-- Opening Marker --

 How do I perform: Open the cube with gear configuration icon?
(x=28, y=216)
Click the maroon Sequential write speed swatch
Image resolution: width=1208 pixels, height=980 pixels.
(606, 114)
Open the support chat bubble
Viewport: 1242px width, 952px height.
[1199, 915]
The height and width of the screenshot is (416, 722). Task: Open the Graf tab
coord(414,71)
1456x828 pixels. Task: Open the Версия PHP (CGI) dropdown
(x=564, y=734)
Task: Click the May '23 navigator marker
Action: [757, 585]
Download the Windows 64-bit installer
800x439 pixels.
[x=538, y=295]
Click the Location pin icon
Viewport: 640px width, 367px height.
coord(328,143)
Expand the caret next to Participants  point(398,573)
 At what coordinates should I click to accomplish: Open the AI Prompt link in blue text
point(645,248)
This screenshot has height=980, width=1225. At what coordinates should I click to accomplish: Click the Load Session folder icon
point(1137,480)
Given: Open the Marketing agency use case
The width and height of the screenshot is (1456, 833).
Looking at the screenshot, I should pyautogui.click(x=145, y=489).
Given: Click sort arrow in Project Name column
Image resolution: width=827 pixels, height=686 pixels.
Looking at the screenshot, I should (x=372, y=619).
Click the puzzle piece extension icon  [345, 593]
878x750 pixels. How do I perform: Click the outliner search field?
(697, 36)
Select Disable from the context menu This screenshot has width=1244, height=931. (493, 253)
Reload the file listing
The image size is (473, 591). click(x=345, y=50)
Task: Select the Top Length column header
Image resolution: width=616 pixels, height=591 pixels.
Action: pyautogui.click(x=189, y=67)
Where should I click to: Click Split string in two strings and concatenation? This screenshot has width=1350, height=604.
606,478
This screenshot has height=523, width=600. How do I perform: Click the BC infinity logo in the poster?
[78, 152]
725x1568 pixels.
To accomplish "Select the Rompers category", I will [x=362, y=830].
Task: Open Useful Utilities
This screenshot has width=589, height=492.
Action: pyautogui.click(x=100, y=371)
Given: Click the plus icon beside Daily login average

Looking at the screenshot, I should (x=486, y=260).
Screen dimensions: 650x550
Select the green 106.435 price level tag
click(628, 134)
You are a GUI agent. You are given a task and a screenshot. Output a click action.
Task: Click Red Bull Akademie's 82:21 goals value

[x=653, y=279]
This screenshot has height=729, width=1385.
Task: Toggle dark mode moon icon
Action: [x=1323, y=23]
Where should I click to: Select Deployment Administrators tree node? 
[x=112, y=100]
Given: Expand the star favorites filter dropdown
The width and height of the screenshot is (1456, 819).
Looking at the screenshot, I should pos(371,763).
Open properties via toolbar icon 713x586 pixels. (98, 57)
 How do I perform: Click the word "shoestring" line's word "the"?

-- Closing Marker --

- EXERCISE OBJECTIVE:
Repeat the records, every one of them, without any deviation.

- EXERCISE RESULT:
 How do I perform: Open the cube with gear configuration icon?
(x=28, y=216)
Click the maroon Sequential write speed swatch
Image resolution: width=1208 pixels, height=980 pixels.
(606, 114)
Open the support chat bubble
Viewport: 1242px width, 952px height.
[1199, 915]
The height and width of the screenshot is (416, 722). Task: Open the Graf tab
coord(414,71)
1456x828 pixels. Task: Open the Версия PHP (CGI) dropdown
(x=564, y=734)
Task: Click the May '23 navigator marker
Action: [757, 585]
Download the Windows 64-bit installer
800x439 pixels.
[x=538, y=295]
Click the Location pin icon
Viewport: 640px width, 367px height.
coord(328,143)
Expand the caret next to Participants  point(398,573)
 At what coordinates should I click to accomplish: Open the AI Prompt link in blue text
point(645,248)
This screenshot has height=980, width=1225. At what coordinates should I click to accomplish: Click the Load Session folder icon
point(1137,480)
Given: Open the Marketing agency use case
The width and height of the screenshot is (1456, 833).
Looking at the screenshot, I should pyautogui.click(x=145, y=489).
Given: Click sort arrow in Project Name column
Image resolution: width=827 pixels, height=686 pixels.
Looking at the screenshot, I should (x=372, y=619).
Click the puzzle piece extension icon  [345, 593]
878x750 pixels. How do I perform: Click the outliner search field?
(697, 36)
Select Disable from the context menu This screenshot has width=1244, height=931. (493, 253)
Reload the file listing
The image size is (473, 591). click(x=345, y=50)
Task: Select the Top Length column header
Image resolution: width=616 pixels, height=591 pixels.
Action: pyautogui.click(x=189, y=67)
Where should I click to: Click Split string in two strings and concatenation? This screenshot has width=1350, height=604.
606,478
This screenshot has height=523, width=600. How do I perform: Click the BC infinity logo in the poster?
[78, 152]
725x1568 pixels.
To accomplish "Select the Rompers category", I will [x=362, y=830].
Task: Open Useful Utilities
This screenshot has width=589, height=492.
Action: pyautogui.click(x=100, y=371)
Given: Click the plus icon beside Daily login average

Looking at the screenshot, I should (x=486, y=260).
Screen dimensions: 650x550
Select the green 106.435 price level tag
click(628, 134)
You are a GUI agent. You are given a task and a screenshot. Output a click action.
Task: Click Red Bull Akademie's 82:21 goals value

[x=653, y=279]
This screenshot has height=729, width=1385.
Task: Toggle dark mode moon icon
Action: [x=1323, y=23]
Where should I click to: Select Deployment Administrators tree node? 
[x=112, y=100]
Given: Expand the star favorites filter dropdown
The width and height of the screenshot is (1456, 819).
Looking at the screenshot, I should pos(371,763).
Open properties via toolbar icon 713x586 pixels. (98, 57)
 How do I perform: Click the word "shoestring" line's word "the"?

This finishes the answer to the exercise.